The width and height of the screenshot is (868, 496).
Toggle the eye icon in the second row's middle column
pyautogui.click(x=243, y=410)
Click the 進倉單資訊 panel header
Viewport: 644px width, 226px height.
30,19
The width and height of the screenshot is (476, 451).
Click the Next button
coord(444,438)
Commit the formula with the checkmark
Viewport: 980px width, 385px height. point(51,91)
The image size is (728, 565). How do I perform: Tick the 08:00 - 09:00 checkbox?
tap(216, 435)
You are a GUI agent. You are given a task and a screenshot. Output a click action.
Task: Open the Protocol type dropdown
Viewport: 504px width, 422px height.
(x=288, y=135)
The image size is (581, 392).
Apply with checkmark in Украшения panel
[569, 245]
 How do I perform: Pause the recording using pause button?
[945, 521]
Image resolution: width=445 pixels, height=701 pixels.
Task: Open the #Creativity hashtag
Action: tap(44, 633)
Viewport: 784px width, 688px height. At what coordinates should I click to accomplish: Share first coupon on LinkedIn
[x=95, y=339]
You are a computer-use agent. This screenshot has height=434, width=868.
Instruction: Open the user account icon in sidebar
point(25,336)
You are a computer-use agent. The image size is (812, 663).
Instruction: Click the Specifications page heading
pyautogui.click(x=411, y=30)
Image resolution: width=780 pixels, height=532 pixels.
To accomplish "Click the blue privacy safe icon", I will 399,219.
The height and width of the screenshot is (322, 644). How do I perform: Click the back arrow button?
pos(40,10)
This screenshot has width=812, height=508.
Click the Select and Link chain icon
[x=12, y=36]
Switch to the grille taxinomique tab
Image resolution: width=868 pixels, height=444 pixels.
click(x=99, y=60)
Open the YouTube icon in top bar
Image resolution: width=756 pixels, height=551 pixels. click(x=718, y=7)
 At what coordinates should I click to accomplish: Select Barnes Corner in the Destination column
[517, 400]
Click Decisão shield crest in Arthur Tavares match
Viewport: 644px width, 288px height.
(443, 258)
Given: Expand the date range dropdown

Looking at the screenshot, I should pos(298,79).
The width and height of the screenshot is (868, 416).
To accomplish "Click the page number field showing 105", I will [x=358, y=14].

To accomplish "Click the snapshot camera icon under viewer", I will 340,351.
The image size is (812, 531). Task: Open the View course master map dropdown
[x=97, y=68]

- - -

[What the task asks]
Return each line above where the word "This" shows up.

[Expected output]
You are a computer-use agent. This screenshot has height=434, width=868.
This screenshot has width=812, height=508.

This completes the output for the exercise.